= REQUIRED WORK =
Reproduce word for word every line of the entries below, from the line containing "1771x996 pixels." through the final line, and nothing else.

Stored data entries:

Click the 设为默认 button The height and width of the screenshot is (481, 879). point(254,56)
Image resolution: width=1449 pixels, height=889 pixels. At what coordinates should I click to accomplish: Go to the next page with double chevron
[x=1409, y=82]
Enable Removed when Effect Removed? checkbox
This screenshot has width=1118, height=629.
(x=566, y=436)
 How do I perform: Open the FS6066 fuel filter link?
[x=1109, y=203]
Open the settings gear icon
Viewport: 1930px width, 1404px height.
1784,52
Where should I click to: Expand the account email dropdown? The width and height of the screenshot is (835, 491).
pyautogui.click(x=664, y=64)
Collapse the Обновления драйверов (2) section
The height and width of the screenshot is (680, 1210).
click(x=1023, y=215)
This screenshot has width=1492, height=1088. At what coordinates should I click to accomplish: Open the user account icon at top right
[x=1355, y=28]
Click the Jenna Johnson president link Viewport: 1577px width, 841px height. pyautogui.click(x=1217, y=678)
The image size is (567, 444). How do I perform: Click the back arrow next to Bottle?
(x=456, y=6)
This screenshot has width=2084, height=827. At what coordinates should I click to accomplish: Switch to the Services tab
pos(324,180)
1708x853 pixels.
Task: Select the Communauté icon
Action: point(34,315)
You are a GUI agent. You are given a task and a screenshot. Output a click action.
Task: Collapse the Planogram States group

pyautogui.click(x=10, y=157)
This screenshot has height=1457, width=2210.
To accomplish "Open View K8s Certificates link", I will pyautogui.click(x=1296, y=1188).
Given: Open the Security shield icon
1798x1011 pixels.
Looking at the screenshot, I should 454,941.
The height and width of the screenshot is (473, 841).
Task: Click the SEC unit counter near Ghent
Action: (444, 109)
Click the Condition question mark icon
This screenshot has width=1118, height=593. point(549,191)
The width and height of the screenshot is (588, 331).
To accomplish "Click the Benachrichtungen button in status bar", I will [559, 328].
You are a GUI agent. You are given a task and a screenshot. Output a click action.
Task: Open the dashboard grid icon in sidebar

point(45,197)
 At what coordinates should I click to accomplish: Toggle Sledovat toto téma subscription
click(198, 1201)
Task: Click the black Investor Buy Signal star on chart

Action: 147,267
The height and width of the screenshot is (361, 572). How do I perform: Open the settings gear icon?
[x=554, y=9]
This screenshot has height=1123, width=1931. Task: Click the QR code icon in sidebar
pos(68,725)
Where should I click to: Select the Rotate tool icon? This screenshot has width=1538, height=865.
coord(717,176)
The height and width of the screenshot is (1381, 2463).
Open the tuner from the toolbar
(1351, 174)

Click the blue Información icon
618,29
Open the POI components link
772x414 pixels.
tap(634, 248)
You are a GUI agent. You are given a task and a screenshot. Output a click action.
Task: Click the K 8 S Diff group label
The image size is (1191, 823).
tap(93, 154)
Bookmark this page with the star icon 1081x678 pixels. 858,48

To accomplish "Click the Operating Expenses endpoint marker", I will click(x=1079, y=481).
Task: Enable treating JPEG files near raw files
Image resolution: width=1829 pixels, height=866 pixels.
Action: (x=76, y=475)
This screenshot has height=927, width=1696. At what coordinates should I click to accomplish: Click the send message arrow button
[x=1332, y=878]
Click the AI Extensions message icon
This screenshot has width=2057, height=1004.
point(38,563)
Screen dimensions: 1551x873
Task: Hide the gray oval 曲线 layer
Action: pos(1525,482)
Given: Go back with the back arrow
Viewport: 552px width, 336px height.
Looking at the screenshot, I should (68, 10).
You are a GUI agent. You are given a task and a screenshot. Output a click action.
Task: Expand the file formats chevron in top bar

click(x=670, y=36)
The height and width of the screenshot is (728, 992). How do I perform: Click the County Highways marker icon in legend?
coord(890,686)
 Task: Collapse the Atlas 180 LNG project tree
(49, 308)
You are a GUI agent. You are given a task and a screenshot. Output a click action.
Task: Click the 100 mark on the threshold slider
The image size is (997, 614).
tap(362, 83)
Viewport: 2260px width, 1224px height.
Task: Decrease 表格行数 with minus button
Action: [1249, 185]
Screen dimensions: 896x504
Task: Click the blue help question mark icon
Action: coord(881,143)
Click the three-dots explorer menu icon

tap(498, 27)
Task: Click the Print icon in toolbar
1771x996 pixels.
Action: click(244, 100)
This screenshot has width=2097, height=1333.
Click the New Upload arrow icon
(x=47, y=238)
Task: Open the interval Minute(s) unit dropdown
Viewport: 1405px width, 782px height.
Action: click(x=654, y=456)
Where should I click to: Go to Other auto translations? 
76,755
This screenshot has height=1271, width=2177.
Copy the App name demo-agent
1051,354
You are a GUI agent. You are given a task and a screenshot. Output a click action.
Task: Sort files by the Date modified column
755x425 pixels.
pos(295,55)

= RESPONSE TO THIS EXERCISE =
1771x996 pixels.
Action: click(244, 100)
This screenshot has width=2097, height=1333.
Click the New Upload arrow icon
(x=47, y=238)
Task: Open the interval Minute(s) unit dropdown
Viewport: 1405px width, 782px height.
Action: click(x=654, y=456)
Where should I click to: Go to Other auto translations? 
76,755
This screenshot has height=1271, width=2177.
Copy the App name demo-agent
1051,354
You are a GUI agent. You are given a task and a screenshot. Output a click action.
Task: Sort files by the Date modified column
755x425 pixels.
pos(295,55)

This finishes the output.